What you will do: Every entry, from the first to the last, should be written out exactly.

Task input:
_ _ _

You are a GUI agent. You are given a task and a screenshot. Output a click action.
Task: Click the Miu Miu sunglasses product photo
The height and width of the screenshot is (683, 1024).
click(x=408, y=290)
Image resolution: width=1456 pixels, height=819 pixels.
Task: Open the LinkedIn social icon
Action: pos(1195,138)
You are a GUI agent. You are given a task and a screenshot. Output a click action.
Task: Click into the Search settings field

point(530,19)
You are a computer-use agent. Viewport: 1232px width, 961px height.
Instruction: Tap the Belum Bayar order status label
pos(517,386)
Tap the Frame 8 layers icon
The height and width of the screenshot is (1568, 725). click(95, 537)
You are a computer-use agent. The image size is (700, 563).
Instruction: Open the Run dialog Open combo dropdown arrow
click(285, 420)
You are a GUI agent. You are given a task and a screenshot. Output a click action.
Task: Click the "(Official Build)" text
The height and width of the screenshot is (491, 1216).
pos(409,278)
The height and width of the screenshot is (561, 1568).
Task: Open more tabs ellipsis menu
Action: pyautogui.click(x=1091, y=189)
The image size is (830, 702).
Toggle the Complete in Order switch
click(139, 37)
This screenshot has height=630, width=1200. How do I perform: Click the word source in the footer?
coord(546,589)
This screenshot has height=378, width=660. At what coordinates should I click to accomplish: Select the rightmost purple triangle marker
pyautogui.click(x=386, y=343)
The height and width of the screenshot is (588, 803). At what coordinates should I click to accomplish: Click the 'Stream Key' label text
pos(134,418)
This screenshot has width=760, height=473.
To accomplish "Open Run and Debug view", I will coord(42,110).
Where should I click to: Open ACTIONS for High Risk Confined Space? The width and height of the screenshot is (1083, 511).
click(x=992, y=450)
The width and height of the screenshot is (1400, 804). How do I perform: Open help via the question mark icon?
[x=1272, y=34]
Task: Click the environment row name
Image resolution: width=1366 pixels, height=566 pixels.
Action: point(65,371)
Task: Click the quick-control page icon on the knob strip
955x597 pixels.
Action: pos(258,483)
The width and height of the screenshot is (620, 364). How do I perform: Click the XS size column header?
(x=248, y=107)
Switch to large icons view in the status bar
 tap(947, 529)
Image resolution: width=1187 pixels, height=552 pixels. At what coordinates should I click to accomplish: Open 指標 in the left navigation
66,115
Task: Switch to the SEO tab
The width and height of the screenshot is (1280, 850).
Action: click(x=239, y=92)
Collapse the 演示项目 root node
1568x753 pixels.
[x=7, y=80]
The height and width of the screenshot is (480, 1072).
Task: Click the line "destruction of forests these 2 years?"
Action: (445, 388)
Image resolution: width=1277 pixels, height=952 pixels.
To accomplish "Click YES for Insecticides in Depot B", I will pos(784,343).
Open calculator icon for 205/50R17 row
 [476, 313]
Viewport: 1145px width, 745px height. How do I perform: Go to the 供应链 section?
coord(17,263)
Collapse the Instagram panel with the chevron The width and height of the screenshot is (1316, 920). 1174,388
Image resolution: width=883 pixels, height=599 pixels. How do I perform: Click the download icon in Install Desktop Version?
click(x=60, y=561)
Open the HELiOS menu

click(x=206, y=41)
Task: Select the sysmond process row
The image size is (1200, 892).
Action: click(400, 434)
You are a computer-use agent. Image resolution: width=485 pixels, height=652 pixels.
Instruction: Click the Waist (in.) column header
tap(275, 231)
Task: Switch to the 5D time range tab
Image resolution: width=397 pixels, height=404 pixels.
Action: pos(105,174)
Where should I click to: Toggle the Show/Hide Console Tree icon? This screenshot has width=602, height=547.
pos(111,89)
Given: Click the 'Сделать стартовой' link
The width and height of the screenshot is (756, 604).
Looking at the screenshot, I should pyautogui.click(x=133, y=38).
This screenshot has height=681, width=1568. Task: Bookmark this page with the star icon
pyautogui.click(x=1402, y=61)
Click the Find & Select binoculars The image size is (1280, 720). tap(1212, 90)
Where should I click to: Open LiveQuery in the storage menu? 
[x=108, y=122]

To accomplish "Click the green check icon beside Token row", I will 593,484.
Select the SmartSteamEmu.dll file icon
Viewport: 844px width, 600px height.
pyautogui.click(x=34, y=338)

_ _ _

Task result:
You are a GUI agent. You are given a task and a screenshot. Output a click action.
Task: Click the Miu Miu sunglasses product photo
The height and width of the screenshot is (683, 1024).
click(x=408, y=290)
Image resolution: width=1456 pixels, height=819 pixels.
Task: Open the LinkedIn social icon
Action: pos(1195,138)
You are a GUI agent. You are given a task and a screenshot. Output a click action.
Task: Click into the Search settings field

point(530,19)
You are a computer-use agent. Viewport: 1232px width, 961px height.
Instruction: Tap the Belum Bayar order status label
pos(517,386)
Tap the Frame 8 layers icon
The height and width of the screenshot is (1568, 725). click(95, 537)
You are a computer-use agent. The image size is (700, 563).
Instruction: Open the Run dialog Open combo dropdown arrow
click(285, 420)
You are a GUI agent. You are given a task and a screenshot. Output a click action.
Task: Click the "(Official Build)" text
The height and width of the screenshot is (491, 1216).
pos(409,278)
The height and width of the screenshot is (561, 1568).
Task: Open more tabs ellipsis menu
Action: pyautogui.click(x=1091, y=189)
The image size is (830, 702).
Toggle the Complete in Order switch
click(139, 37)
This screenshot has height=630, width=1200. How do I perform: Click the word source in the footer?
coord(546,589)
This screenshot has height=378, width=660. At what coordinates should I click to accomplish: Select the rightmost purple triangle marker
pyautogui.click(x=386, y=343)
The height and width of the screenshot is (588, 803). At what coordinates should I click to accomplish: Click the 'Stream Key' label text
pos(134,418)
This screenshot has width=760, height=473.
To accomplish "Open Run and Debug view", I will coord(42,110).
Where should I click to: Open ACTIONS for High Risk Confined Space? The width and height of the screenshot is (1083, 511).
click(x=992, y=450)
The width and height of the screenshot is (1400, 804). How do I perform: Open help via the question mark icon?
[x=1272, y=34]
Task: Click the environment row name
Image resolution: width=1366 pixels, height=566 pixels.
Action: point(65,371)
Task: Click the quick-control page icon on the knob strip
955x597 pixels.
Action: pos(258,483)
The width and height of the screenshot is (620, 364). How do I perform: Click the XS size column header?
(x=248, y=107)
Switch to large icons view in the status bar
 tap(947, 529)
Image resolution: width=1187 pixels, height=552 pixels. At what coordinates should I click to accomplish: Open 指標 in the left navigation
66,115
Task: Switch to the SEO tab
The width and height of the screenshot is (1280, 850).
Action: click(x=239, y=92)
Collapse the 演示项目 root node
1568x753 pixels.
[x=7, y=80]
The height and width of the screenshot is (480, 1072).
Task: Click the line "destruction of forests these 2 years?"
Action: (445, 388)
Image resolution: width=1277 pixels, height=952 pixels.
To accomplish "Click YES for Insecticides in Depot B", I will pos(784,343).
Open calculator icon for 205/50R17 row
 [476, 313]
Viewport: 1145px width, 745px height. How do I perform: Go to the 供应链 section?
coord(17,263)
Collapse the Instagram panel with the chevron The width and height of the screenshot is (1316, 920). 1174,388
Image resolution: width=883 pixels, height=599 pixels. How do I perform: Click the download icon in Install Desktop Version?
click(x=60, y=561)
Open the HELiOS menu

click(x=206, y=41)
Task: Select the sysmond process row
The image size is (1200, 892).
Action: click(400, 434)
You are a computer-use agent. Image resolution: width=485 pixels, height=652 pixels.
Instruction: Click the Waist (in.) column header
tap(275, 231)
Task: Switch to the 5D time range tab
Image resolution: width=397 pixels, height=404 pixels.
Action: pos(105,174)
Where should I click to: Toggle the Show/Hide Console Tree icon? This screenshot has width=602, height=547.
pos(111,89)
Given: Click the 'Сделать стартовой' link
The width and height of the screenshot is (756, 604).
Looking at the screenshot, I should pyautogui.click(x=133, y=38).
This screenshot has height=681, width=1568. Task: Bookmark this page with the star icon
pyautogui.click(x=1402, y=61)
Click the Find & Select binoculars The image size is (1280, 720). tap(1212, 90)
Where should I click to: Open LiveQuery in the storage menu? 
[x=108, y=122]

To accomplish "Click the green check icon beside Token row", I will 593,484.
Select the SmartSteamEmu.dll file icon
Viewport: 844px width, 600px height.
pyautogui.click(x=34, y=338)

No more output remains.